* Document segment
— begin —

Defendant moves to dismiss on the basis that plaintiff has not alleged sufficient facts to state a claim.

II. Motion to Dismiss Standards: FRCP 12(c)

The standards this court must utilize upon a motion for judgment on the pleadings mirrors the standard for analyzing motions to dismiss under Rule 12(b)(6). Nelson v. State Farm Mut. Auto. Ins. Co., 419 F.3d 1117, 1119 (10th Cir. 2005). To withstand a motion to dismiss, a complaint must contain enough allegations of fact to state a claim to relief that is plausible on its face. Robbins v. Oklahoma, 519 F.3d 1242, 1247 (10th Cir. 2008) (citing Bell Atl. Corp. v. Twombly, 550 U.S. 544, 127 S.Ct. 1955, 1974 (2007)). All well-pleaded facts and the reasonable inferences derived from those facts are viewed in the light most favorable to plaintiff. Archuleta v. Wagner, 523 F.3d 1278, 1283 (10th Cir. 2008). Conclusory allegations, however, have no bearing upon this court's consideration. Shero v. City of Grove, Okla., 510 F.3d 1196, 1200 (10th Cir. 2007). In the end, the issue is not whether plaintiff will ultimately prevail, but whether he is entitled to offer evidence to support his claims. Beedle v. Wilson, 422 F.3d 1059, 1063 (10th Cir. 2005).

— end —

* Set tasks
[1] List every case the court excerpt cites by name.
[2] Turn the court excerpt's paragraph that begins "The standards this court must utilize" into a short bulleted list that keeps its main points.

* Raw records

— begin —

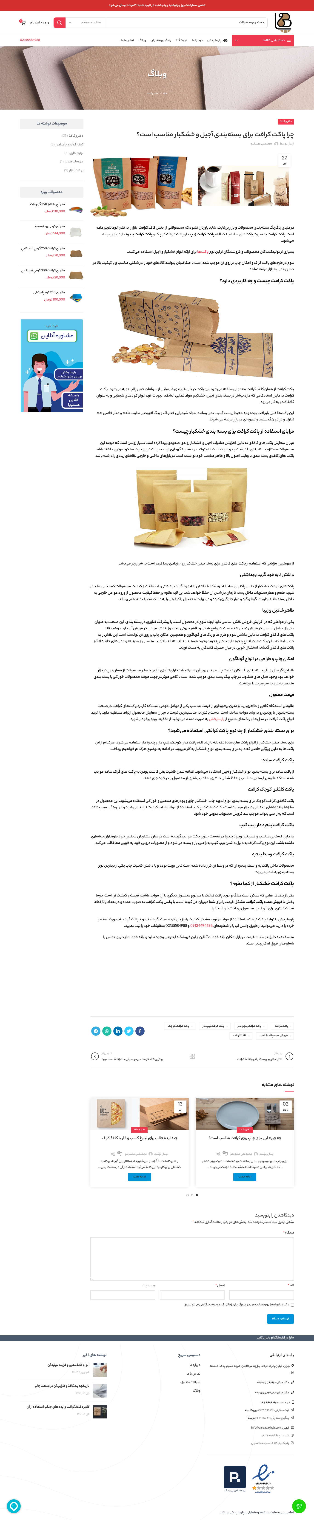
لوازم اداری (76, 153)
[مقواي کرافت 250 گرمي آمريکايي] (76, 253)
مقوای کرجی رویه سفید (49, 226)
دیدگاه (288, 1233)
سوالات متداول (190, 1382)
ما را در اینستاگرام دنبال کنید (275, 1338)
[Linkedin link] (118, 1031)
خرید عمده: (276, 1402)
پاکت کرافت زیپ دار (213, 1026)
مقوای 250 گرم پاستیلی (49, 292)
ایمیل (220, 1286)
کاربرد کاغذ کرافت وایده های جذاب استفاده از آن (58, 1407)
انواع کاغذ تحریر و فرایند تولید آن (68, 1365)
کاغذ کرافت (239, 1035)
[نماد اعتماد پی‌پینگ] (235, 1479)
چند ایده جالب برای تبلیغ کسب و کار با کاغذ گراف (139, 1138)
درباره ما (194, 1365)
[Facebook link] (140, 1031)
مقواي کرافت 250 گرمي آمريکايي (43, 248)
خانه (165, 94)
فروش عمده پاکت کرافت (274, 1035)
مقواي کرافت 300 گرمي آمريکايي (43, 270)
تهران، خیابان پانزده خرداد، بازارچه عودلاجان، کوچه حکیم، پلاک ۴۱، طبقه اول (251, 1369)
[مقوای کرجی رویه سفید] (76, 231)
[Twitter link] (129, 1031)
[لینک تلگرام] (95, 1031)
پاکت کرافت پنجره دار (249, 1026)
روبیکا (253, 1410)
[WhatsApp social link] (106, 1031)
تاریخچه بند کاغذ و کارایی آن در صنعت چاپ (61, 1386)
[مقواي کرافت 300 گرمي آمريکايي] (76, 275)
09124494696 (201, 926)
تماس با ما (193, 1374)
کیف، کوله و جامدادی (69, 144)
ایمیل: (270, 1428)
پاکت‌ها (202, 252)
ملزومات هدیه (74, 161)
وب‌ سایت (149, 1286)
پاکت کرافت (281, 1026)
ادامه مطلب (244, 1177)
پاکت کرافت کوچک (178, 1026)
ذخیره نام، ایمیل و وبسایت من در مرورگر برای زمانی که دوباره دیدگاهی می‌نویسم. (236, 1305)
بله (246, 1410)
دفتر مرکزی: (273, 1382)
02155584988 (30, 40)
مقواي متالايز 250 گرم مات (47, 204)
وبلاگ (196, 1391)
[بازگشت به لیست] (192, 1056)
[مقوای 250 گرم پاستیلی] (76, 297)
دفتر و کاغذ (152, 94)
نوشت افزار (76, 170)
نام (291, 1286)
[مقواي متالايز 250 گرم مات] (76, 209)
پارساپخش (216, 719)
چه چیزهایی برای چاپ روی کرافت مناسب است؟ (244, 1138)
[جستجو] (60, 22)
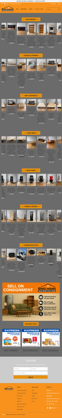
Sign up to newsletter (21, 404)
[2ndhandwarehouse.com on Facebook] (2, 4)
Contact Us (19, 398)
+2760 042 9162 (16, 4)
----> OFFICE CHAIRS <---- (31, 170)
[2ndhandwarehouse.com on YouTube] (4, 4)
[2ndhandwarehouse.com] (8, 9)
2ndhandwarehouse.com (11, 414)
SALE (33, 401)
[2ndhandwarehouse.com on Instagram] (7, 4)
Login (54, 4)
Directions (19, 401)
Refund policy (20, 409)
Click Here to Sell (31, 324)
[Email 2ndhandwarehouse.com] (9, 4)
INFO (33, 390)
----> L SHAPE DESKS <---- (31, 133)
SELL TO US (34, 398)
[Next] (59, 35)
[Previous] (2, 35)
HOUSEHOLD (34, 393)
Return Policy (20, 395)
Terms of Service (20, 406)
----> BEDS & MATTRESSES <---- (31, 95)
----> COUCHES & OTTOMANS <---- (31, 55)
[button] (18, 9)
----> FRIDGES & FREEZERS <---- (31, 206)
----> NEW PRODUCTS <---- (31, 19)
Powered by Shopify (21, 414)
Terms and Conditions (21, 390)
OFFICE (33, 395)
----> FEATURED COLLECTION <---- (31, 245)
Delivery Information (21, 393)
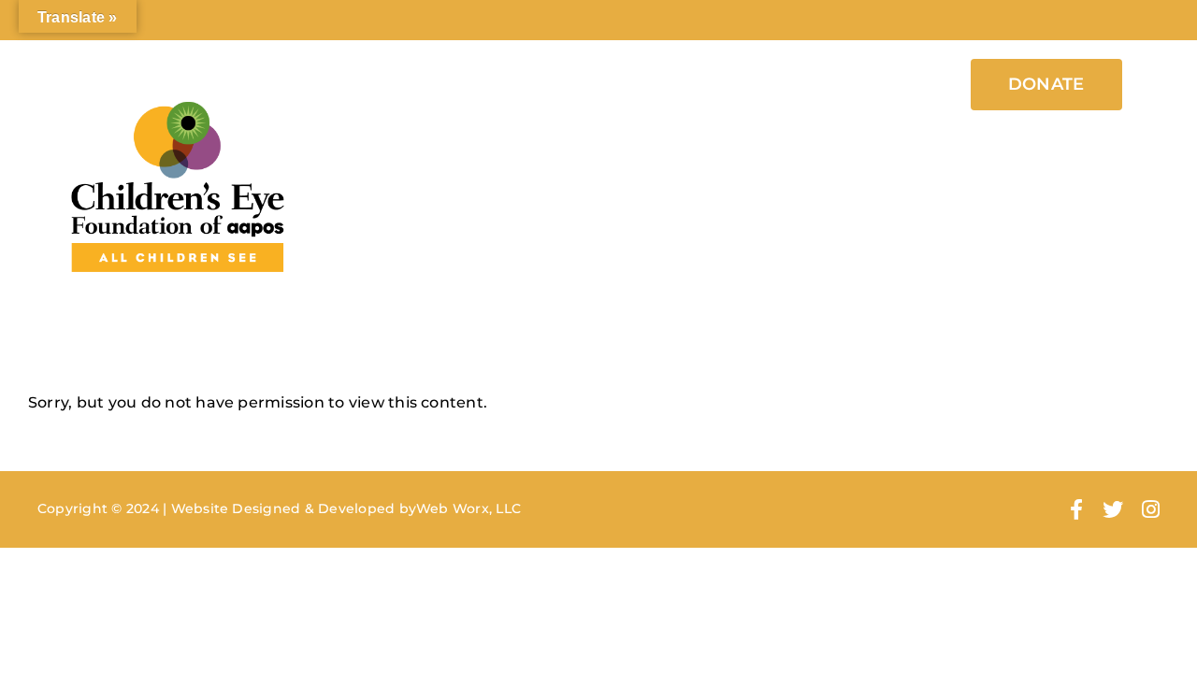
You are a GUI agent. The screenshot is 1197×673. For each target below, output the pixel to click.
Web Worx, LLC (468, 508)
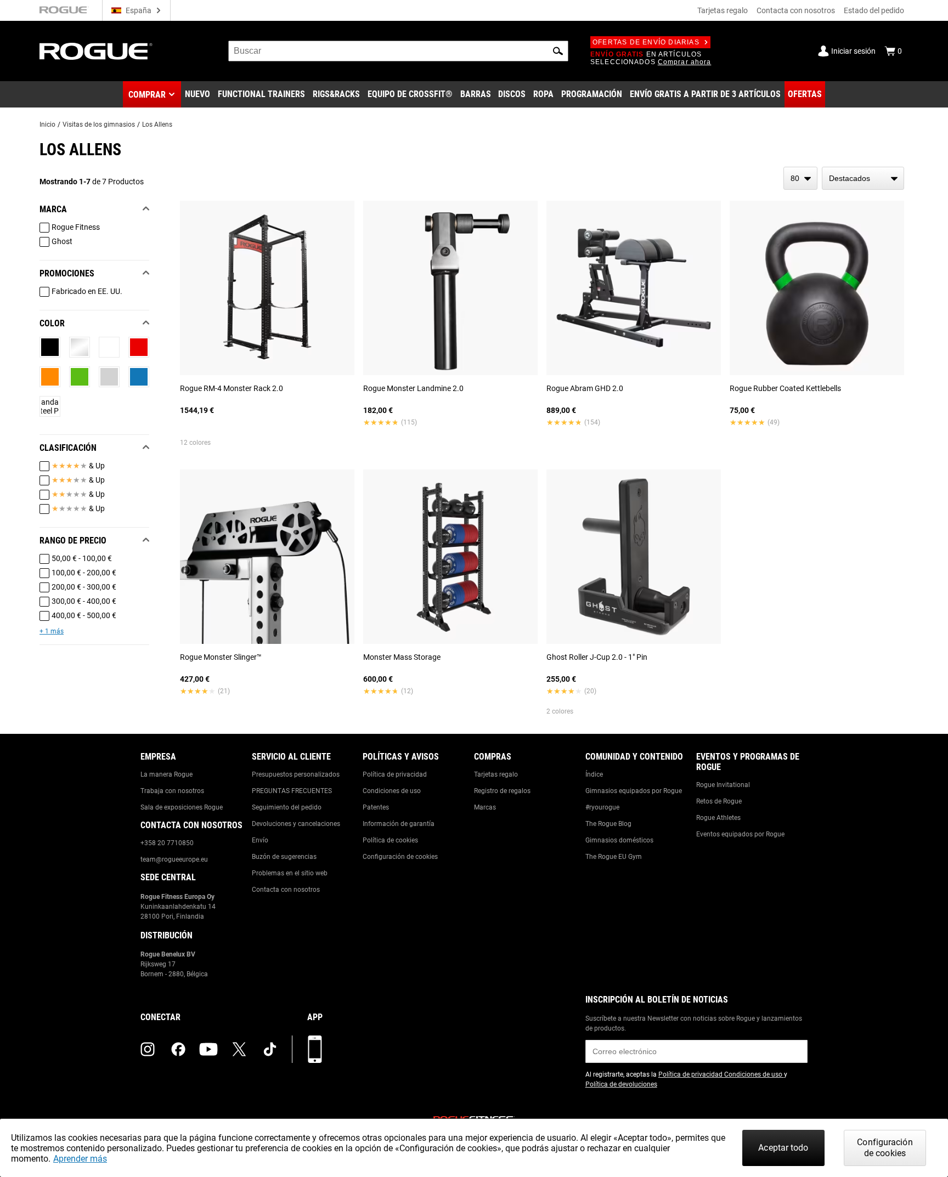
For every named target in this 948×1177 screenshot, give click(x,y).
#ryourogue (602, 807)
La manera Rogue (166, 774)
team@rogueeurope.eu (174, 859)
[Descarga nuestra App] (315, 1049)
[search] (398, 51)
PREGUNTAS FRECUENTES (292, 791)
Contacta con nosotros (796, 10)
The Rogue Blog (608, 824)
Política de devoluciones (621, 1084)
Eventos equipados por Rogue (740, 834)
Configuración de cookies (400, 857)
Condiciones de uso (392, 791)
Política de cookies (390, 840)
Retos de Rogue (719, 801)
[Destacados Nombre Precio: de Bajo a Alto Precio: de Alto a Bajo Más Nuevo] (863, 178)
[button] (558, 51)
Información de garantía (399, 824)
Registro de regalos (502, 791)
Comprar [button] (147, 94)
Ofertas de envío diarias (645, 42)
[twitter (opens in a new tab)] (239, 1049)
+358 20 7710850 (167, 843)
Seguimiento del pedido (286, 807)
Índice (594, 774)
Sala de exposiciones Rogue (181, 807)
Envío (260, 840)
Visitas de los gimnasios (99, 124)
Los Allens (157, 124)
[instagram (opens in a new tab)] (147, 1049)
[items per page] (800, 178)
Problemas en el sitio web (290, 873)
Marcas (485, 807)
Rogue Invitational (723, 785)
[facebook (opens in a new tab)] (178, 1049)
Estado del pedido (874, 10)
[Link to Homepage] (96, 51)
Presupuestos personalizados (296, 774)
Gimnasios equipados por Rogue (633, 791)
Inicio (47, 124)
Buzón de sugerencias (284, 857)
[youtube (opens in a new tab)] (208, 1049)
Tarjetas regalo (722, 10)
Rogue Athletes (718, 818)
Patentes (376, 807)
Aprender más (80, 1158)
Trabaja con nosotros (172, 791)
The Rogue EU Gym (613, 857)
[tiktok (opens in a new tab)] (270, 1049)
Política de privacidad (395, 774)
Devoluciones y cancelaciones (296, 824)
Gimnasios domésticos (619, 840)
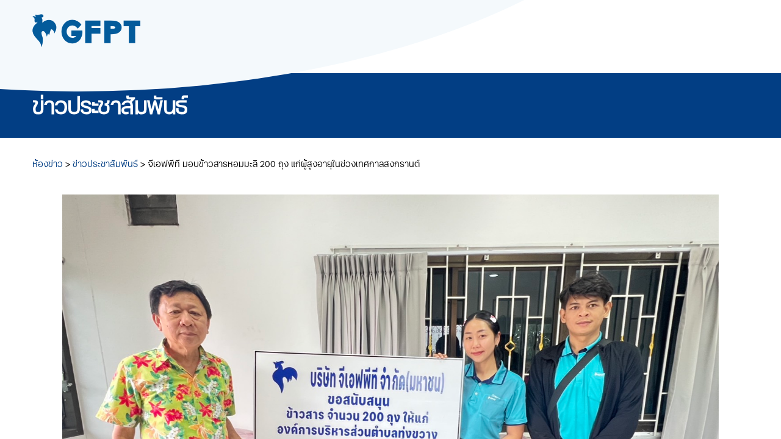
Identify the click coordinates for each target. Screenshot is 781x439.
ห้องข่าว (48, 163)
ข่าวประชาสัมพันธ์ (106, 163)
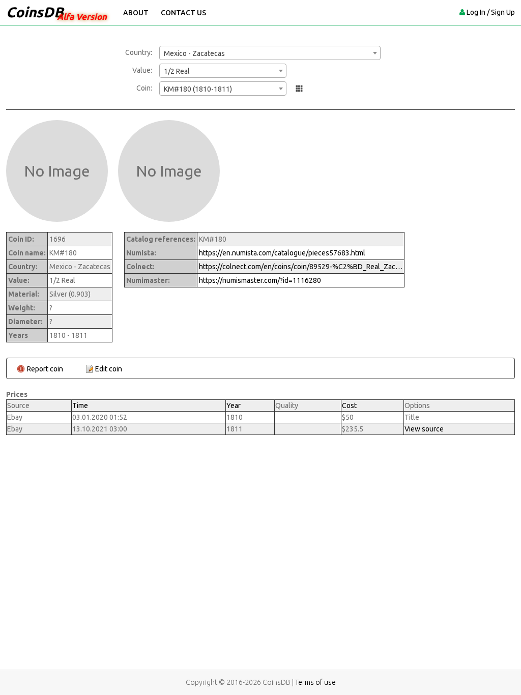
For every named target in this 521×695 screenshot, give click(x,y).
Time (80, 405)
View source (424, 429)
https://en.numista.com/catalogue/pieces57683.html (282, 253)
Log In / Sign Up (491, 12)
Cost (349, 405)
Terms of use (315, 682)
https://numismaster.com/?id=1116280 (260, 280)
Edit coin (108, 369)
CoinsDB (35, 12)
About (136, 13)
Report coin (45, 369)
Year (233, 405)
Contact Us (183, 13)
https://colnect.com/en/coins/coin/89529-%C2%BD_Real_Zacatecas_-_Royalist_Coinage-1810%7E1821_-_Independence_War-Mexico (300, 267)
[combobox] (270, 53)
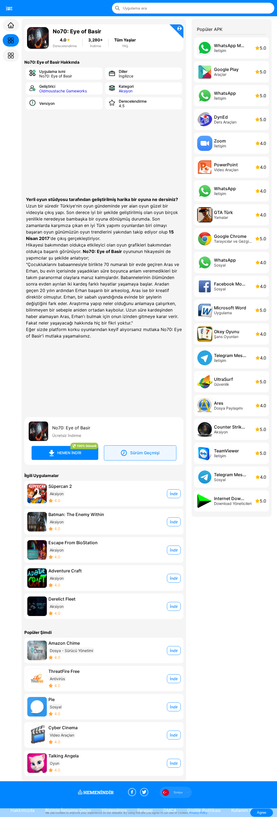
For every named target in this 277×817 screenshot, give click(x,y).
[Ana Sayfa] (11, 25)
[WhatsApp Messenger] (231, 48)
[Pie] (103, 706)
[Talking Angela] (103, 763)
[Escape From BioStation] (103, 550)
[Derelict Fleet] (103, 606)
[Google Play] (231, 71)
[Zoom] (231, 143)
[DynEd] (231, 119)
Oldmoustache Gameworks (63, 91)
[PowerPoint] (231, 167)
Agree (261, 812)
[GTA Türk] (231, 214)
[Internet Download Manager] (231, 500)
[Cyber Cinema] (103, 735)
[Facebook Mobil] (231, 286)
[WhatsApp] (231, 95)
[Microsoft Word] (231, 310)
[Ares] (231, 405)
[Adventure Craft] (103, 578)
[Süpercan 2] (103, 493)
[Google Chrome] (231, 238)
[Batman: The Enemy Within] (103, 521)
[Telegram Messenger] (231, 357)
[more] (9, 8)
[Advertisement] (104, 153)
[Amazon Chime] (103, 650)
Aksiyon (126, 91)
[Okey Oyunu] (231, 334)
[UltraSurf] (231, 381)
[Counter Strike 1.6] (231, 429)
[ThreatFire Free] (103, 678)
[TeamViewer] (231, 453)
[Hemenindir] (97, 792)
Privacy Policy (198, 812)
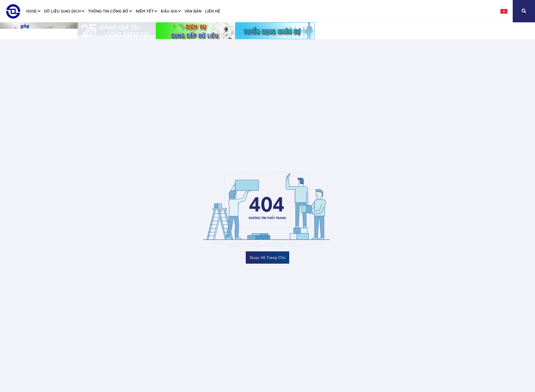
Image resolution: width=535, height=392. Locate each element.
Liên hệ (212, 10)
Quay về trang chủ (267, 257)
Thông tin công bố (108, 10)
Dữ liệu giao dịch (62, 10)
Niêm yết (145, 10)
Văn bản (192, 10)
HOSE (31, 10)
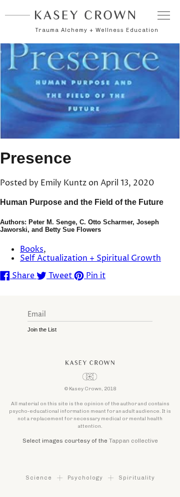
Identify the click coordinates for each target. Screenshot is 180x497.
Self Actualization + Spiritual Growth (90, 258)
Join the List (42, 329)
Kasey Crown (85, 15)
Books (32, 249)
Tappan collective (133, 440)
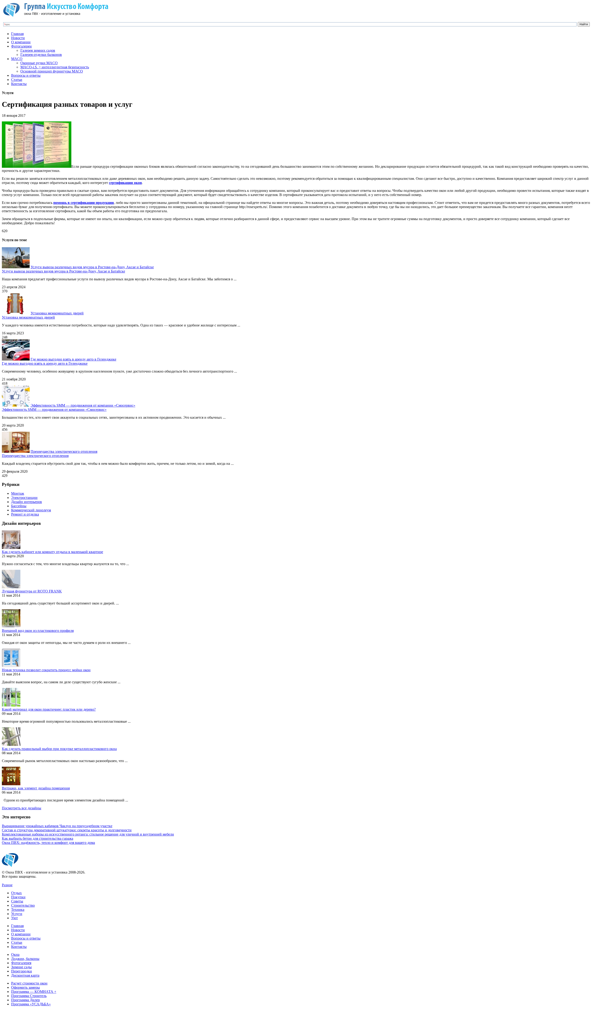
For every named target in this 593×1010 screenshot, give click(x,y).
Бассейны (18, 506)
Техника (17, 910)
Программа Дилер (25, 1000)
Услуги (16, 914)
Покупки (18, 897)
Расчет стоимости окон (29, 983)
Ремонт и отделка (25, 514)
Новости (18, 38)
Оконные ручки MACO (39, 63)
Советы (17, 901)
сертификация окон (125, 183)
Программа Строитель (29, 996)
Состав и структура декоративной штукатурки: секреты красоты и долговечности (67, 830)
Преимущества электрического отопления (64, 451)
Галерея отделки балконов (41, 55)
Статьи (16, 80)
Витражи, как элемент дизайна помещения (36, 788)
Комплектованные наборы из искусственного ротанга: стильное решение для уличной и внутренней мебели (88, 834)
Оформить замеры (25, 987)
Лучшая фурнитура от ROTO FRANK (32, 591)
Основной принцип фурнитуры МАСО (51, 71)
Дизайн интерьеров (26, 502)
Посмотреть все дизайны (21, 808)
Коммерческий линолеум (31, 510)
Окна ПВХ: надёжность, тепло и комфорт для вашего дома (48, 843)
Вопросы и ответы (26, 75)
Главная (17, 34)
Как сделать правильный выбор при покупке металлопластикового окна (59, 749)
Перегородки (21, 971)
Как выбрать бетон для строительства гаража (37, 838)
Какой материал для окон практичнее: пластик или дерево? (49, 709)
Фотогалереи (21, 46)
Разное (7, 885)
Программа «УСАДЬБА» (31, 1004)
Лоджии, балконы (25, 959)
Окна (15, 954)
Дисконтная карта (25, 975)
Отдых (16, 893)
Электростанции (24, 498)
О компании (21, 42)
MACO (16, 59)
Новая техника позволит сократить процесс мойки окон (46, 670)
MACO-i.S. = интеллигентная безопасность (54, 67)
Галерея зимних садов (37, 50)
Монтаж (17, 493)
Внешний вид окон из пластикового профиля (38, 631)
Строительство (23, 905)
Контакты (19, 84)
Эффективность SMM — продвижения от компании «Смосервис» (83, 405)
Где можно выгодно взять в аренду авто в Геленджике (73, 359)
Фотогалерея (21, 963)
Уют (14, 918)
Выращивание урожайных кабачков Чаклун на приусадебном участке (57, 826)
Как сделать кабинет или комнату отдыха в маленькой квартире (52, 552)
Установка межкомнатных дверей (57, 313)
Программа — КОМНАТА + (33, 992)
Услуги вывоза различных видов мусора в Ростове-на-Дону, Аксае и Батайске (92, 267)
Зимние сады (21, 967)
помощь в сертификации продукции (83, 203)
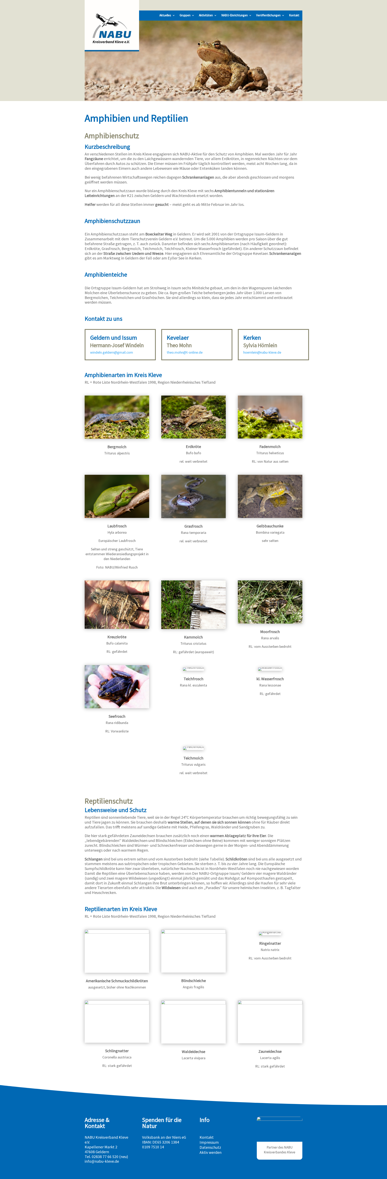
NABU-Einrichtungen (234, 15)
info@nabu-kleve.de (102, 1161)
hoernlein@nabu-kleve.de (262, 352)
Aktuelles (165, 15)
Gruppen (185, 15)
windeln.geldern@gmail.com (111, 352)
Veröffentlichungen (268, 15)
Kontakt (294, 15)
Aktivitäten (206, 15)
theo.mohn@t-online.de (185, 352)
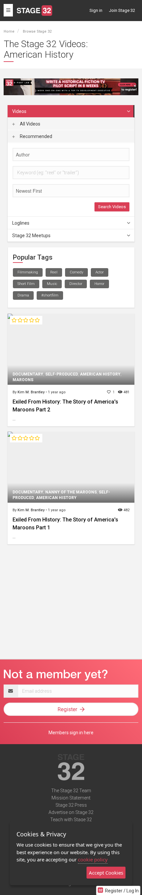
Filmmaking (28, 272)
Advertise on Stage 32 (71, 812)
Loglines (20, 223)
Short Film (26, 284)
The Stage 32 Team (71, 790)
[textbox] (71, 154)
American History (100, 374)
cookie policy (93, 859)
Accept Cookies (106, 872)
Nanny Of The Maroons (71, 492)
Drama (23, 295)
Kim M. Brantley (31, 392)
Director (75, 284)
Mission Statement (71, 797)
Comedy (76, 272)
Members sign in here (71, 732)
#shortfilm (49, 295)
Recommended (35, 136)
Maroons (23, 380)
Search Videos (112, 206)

— end —

* Responses to the exercise
[1]
- Nelson v. State Farm Mut. Auto. Ins. Co.
- Robbins v. Oklahoma
- Bell Atl. Corp. v. Twombly
- Archuleta v. Wagner
- Shero v. City of Grove, Okla.
- Beedle v. Wilson

[2]
- A motion for judgment on the pleadings is judged by the same standard as a Rule 12(b)(6) motion to dismiss.
- To survive, a complaint must allege enough facts to state a claim to relief that is plausible on its face.
- Well-pleaded facts and reasonable inferences from them are viewed in the light most favorable to plaintiff.
- Conclusory allegations play no part in the court's review.
- The question is not whether plaintiff will ultimately win but whether he may offer evidence to support his claims.